As a homeowner looking to refinance, check the rate of the new home loan during the fourth year and afterwards. The rise of interest rates makes it prudent that you consider getting a good long-term home loan package with decent thereafter rates. Do not get too focused on the first three years and assume you can always refinance on the fourth.
2) Loan tenure restrictions
Under the new cooling measures implemented, 30 years is the maximum loan tenure for HDB flats and 35 for private properties. This is not stretchable through refinancing. Shorter loan tenures result in higher monthly repayments, leading to higher Total Debt Servicing Ratio (TDSR). This may make it hard for some borrowers to access refinancing.
3) Home loans TDSR framework
The most important thing you need to know is that when you refinance, you are subject to new TDSR framework unless your property is owner occupied. Refinancing will have you go through the credit checks process again. The Mortgage Servicing Ratio has to be 30 percent and lower with huge savings from your variable income among other factors.
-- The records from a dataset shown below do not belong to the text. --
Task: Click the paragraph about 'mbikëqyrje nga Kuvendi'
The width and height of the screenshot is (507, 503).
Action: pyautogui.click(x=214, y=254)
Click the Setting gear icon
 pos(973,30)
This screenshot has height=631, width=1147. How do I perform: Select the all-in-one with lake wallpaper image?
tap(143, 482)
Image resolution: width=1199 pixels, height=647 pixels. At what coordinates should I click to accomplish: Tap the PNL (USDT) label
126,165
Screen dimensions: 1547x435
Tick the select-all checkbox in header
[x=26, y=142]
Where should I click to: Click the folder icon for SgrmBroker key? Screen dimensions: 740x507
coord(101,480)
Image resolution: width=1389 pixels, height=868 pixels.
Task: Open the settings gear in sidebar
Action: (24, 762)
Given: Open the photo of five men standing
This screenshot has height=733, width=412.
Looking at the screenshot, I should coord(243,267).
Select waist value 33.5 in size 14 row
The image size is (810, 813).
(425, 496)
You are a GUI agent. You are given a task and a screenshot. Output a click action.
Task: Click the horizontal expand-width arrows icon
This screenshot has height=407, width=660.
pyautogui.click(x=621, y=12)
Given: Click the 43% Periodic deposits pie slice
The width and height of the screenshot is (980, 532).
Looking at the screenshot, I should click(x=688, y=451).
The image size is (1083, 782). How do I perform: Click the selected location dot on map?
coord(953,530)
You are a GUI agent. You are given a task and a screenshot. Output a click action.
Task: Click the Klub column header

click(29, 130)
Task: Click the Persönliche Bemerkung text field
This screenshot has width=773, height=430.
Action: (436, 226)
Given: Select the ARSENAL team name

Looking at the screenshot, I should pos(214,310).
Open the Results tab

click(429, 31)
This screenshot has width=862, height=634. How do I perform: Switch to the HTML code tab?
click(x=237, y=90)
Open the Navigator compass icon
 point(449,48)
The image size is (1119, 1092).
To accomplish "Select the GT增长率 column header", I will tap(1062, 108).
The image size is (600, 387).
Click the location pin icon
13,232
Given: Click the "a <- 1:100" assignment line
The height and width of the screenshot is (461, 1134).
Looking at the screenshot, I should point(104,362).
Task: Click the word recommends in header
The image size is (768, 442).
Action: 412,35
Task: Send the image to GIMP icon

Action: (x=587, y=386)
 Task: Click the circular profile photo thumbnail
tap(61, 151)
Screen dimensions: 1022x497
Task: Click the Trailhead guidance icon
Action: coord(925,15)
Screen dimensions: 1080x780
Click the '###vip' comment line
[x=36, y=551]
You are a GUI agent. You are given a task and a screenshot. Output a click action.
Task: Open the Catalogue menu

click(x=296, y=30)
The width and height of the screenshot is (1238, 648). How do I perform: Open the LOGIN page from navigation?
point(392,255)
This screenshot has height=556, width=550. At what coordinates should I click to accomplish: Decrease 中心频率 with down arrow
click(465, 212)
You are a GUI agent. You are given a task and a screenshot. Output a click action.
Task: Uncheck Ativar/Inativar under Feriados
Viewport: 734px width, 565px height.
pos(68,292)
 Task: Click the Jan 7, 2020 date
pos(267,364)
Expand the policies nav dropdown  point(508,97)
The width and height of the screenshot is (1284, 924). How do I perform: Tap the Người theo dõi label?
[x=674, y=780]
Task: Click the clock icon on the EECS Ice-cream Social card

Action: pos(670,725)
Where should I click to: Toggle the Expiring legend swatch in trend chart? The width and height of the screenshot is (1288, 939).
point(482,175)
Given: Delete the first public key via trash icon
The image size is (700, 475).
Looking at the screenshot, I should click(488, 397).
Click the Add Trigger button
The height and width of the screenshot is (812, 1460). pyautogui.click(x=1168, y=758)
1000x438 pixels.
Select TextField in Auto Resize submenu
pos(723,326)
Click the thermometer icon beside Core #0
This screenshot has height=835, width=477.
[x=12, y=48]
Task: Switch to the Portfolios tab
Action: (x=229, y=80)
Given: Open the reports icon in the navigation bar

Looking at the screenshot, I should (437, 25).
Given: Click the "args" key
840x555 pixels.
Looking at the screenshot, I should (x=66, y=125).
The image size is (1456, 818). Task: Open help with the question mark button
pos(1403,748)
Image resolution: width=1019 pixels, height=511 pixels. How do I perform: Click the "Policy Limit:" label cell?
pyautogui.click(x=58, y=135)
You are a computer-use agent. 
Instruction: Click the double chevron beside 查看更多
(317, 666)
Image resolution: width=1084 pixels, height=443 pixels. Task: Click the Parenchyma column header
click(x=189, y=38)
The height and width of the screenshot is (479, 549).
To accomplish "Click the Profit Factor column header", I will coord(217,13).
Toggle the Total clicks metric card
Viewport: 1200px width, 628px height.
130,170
Of note is that the TDSR framework now takes into account credit cards and other unsecured credit facilities.
Therefore, since the loan restriction are tighter than ever before, you are likely to find yourself not qualified for a home loan. However, if your current rate is high, there is no harm in trying to refinance. If you are currently living in the property you wish to refinance, you do not have to worry. Otherwise, if it is an investment property, these changes will affect you.
4) Restricted legal subsidies
As you refinance your home loan, you will have to deal with legal costs. You need to trust someone to handle the proceedings, and these people are lawyers. A lawyer is likely to cost a few thousand Singapore dollars, while repricing is likely to run into the hundreds.
In the past, banks subsidised the legal fees. But changes in the Monetary Authority of Singapore (MAS) have seen banks withdraw this service. This means that as you refinance your home loan make sure that your monthly savings are not affected by legal fees you pay upfront.
As you read up on refinancing a home loan on sites like Property Guru, it is critical that you compare the rates every three or five years. You are likely to find something cheaper out there; there is no harm in trying to find out if you qualify for refinancing. In the meantime, avoid taking personal loans, car loans and other financial assistance tools if you want to refinance. Doing so is likely to drive up your TDSR over the 60 percent mark.